TO BE DONE
Copy the items below verbatim, from the line with "at (1504, 418)." to the line with "cursor is located at coordinates (160, 290).", including both of those lines.

* * *

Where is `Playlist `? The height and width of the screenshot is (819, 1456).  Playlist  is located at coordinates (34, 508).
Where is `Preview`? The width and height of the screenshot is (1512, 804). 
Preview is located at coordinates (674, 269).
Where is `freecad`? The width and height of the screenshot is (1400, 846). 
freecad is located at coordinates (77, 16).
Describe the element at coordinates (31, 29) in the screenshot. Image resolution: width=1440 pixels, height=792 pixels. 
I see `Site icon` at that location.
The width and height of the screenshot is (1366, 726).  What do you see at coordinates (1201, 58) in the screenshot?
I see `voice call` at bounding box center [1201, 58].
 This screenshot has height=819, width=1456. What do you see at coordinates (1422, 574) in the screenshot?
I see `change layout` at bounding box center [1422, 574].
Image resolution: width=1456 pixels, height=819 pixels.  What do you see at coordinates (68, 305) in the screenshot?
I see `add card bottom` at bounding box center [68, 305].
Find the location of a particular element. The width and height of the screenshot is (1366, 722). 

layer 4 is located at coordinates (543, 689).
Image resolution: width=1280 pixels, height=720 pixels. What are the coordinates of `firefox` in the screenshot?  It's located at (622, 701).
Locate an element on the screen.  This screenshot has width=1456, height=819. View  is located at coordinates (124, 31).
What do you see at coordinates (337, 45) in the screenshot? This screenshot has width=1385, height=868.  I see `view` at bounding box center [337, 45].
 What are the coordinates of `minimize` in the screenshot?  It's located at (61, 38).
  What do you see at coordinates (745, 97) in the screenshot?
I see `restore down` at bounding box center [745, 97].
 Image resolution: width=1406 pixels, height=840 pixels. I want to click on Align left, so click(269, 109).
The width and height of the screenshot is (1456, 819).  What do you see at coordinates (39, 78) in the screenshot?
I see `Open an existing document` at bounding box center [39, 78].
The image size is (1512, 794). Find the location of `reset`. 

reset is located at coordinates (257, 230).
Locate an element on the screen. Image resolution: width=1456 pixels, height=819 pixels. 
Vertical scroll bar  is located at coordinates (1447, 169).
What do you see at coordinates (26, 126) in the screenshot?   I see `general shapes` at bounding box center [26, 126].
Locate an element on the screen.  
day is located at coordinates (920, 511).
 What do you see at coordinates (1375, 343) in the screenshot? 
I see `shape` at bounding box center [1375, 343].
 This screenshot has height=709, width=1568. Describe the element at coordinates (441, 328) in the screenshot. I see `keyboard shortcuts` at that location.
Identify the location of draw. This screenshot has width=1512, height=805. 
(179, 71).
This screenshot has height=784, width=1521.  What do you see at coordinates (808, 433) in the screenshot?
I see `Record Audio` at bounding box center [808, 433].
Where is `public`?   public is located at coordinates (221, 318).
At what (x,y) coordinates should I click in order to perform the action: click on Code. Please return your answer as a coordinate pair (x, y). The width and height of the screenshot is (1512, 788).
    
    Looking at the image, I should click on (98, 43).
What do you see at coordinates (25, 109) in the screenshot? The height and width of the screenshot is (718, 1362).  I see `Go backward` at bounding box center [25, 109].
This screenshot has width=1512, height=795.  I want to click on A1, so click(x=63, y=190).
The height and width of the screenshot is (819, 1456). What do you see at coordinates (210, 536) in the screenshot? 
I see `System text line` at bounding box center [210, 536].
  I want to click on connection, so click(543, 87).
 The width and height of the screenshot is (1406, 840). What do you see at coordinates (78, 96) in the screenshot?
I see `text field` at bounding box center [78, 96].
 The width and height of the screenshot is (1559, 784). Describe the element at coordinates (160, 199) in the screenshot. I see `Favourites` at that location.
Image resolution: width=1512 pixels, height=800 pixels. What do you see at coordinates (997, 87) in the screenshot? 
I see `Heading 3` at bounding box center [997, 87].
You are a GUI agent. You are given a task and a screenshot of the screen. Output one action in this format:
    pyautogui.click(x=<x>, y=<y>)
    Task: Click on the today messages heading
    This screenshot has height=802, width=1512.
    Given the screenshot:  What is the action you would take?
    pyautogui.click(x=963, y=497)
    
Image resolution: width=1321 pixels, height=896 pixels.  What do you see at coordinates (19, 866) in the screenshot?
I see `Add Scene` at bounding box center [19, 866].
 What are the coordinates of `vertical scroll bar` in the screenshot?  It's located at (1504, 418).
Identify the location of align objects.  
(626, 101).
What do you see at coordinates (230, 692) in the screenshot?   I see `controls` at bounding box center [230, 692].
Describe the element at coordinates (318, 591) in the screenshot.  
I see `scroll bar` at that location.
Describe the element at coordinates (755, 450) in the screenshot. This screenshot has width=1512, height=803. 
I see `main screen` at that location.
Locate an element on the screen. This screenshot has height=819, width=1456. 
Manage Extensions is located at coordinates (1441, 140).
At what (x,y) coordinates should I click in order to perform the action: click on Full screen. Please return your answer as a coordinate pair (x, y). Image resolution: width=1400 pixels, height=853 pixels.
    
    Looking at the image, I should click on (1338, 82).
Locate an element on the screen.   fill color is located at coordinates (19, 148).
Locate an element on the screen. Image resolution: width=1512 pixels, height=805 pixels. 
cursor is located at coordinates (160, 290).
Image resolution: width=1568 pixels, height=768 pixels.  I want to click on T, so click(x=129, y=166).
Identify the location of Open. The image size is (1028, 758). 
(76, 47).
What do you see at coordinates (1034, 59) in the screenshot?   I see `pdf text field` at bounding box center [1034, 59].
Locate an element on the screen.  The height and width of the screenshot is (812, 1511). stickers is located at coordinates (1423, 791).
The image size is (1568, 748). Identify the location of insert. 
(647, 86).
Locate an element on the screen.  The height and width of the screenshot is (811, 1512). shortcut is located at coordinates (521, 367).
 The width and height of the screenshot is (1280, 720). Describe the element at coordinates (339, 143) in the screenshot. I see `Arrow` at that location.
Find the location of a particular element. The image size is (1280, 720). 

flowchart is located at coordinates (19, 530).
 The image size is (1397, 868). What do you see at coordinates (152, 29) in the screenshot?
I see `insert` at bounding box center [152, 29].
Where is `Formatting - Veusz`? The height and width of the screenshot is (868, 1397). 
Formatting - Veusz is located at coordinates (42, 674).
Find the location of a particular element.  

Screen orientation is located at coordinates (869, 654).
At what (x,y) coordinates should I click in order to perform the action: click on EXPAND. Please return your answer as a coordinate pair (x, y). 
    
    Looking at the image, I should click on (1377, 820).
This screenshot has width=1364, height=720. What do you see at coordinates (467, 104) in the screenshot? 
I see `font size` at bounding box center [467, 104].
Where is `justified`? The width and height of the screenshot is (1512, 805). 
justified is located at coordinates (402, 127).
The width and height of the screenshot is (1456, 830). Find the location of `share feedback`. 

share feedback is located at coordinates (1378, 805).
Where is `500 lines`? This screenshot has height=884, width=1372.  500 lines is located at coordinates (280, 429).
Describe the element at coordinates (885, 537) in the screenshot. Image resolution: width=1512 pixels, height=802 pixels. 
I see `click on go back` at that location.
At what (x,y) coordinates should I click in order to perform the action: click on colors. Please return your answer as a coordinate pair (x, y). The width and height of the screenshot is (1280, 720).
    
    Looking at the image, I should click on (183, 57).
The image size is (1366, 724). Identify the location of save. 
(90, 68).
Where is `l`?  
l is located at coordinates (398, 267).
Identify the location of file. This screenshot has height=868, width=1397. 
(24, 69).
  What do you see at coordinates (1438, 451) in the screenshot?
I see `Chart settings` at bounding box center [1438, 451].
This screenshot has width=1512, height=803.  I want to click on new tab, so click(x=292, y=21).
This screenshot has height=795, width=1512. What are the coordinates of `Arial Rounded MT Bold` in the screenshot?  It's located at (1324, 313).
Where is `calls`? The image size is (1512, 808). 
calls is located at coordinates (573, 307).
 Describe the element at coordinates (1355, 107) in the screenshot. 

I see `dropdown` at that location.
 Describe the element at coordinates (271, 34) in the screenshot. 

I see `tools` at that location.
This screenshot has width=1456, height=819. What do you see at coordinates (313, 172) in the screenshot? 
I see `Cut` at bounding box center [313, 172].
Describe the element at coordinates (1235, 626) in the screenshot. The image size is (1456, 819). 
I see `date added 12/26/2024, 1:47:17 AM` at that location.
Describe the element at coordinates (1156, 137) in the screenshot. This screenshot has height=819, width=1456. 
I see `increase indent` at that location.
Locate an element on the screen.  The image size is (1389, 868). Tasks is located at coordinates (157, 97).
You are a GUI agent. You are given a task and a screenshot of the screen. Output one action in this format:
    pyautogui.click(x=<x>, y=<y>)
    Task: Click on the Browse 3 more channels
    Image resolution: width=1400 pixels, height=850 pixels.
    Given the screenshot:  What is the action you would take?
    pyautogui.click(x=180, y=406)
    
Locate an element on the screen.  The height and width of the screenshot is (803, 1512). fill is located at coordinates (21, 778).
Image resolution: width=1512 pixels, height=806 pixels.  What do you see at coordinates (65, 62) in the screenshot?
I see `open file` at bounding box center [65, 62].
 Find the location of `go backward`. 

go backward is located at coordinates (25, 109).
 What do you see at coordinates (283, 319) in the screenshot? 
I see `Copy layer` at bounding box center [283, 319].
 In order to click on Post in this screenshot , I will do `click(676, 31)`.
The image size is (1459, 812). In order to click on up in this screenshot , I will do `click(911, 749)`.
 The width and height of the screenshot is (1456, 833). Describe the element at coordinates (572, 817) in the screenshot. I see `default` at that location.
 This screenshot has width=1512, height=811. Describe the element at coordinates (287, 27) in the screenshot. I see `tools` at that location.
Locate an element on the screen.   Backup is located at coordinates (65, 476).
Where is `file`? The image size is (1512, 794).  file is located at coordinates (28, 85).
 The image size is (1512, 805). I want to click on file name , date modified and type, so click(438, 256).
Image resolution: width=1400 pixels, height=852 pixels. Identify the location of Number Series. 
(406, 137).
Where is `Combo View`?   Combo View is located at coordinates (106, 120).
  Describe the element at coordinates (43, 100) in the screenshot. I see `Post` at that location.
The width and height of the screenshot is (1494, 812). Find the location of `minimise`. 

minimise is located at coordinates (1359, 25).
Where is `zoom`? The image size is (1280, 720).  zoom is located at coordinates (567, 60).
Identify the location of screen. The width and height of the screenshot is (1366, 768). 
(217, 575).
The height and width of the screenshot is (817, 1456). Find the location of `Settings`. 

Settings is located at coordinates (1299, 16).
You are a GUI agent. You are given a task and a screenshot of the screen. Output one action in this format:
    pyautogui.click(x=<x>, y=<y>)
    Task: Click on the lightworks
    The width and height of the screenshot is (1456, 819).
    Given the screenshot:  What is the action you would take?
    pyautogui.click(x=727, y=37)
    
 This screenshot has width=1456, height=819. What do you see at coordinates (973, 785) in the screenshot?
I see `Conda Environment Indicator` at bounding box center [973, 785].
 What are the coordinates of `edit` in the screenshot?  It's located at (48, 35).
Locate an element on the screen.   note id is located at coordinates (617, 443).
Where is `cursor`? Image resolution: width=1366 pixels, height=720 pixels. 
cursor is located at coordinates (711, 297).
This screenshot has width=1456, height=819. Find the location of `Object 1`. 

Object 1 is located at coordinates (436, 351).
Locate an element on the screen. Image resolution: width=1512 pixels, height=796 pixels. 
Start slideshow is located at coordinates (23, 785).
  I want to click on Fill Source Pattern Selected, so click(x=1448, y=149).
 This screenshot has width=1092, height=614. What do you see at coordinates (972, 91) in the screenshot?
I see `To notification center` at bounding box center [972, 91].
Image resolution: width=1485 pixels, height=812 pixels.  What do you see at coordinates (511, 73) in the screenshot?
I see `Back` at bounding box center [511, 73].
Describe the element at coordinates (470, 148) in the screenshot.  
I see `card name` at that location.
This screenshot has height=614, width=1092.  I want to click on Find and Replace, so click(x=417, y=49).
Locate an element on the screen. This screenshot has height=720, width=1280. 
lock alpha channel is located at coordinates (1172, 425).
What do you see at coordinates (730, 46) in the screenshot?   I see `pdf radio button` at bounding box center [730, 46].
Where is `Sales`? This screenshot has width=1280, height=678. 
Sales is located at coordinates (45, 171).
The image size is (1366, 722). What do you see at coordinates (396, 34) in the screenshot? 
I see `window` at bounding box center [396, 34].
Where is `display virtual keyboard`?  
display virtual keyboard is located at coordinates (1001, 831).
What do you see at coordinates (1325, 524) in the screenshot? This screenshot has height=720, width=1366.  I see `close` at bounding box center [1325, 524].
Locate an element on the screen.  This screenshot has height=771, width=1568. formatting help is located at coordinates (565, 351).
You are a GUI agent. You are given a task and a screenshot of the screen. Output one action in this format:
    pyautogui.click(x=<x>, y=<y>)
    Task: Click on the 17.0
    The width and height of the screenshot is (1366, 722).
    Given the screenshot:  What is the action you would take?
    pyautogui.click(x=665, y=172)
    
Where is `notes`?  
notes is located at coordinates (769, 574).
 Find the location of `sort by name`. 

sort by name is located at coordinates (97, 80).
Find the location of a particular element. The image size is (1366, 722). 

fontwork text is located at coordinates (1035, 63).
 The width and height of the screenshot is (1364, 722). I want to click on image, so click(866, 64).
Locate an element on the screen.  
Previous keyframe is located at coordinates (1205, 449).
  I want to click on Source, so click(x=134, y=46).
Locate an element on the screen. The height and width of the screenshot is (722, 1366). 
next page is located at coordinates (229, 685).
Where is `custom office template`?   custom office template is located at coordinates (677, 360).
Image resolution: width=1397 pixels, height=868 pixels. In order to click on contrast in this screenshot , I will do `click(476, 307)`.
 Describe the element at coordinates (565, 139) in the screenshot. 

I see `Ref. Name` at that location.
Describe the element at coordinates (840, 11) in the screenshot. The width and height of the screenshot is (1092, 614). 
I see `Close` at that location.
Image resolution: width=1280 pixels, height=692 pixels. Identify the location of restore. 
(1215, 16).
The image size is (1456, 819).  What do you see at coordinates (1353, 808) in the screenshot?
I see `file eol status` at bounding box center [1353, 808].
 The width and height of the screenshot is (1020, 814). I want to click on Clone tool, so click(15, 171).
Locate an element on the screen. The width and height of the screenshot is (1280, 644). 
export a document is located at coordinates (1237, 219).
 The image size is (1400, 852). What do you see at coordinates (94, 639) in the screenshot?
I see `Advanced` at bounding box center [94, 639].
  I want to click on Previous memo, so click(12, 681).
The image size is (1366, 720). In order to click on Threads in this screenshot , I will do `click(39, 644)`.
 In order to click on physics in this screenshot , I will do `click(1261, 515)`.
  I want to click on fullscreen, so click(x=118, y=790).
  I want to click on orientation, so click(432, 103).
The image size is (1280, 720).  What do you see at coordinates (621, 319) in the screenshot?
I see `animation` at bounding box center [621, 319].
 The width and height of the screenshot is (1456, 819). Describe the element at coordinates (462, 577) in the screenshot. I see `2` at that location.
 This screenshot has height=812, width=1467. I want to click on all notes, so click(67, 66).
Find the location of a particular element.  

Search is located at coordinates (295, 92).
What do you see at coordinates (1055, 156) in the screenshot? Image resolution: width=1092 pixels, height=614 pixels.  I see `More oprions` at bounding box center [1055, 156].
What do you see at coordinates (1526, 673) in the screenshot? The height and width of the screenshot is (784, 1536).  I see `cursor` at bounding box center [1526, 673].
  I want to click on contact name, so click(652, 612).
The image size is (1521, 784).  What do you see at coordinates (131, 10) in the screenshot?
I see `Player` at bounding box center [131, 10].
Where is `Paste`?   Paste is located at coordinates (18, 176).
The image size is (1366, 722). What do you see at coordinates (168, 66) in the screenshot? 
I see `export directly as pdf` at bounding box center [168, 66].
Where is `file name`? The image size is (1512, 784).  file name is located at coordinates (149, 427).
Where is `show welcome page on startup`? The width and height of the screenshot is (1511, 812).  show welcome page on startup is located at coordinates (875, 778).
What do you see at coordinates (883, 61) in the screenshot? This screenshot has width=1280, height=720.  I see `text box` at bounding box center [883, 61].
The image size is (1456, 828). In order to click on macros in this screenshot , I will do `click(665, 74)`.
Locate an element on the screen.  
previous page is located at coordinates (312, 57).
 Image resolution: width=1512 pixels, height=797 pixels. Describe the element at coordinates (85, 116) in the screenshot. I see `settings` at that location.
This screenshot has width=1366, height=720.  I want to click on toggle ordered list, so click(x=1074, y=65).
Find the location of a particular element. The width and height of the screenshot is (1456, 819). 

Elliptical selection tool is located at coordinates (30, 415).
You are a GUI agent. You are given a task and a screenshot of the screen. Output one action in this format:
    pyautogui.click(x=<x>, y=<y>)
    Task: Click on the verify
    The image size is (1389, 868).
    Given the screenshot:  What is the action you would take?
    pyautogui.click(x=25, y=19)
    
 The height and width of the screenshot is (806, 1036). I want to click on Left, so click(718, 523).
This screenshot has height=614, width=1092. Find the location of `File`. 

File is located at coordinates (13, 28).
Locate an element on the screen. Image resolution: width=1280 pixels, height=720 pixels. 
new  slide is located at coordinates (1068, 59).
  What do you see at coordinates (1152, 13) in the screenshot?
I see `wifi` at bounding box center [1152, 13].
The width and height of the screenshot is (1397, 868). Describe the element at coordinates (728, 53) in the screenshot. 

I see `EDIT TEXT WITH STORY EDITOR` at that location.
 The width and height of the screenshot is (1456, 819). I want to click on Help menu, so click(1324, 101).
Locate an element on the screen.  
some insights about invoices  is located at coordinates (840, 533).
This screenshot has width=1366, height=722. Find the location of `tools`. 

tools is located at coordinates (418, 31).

* * *

RESPONSE
 What are the coordinates of `vertical scroll bar` in the screenshot?  It's located at (1504, 418).
Identify the location of align objects.  
(626, 101).
What do you see at coordinates (230, 692) in the screenshot?   I see `controls` at bounding box center [230, 692].
Describe the element at coordinates (318, 591) in the screenshot.  
I see `scroll bar` at that location.
Describe the element at coordinates (755, 450) in the screenshot. This screenshot has width=1512, height=803. 
I see `main screen` at that location.
Locate an element on the screen. This screenshot has height=819, width=1456. 
Manage Extensions is located at coordinates (1441, 140).
At what (x,y) coordinates should I click in order to perform the action: click on Full screen. Please return your answer as a coordinate pair (x, y). Image resolution: width=1400 pixels, height=853 pixels.
    
    Looking at the image, I should click on (1338, 82).
Locate an element on the screen.   fill color is located at coordinates (19, 148).
Locate an element on the screen. Image resolution: width=1512 pixels, height=805 pixels. 
cursor is located at coordinates (160, 290).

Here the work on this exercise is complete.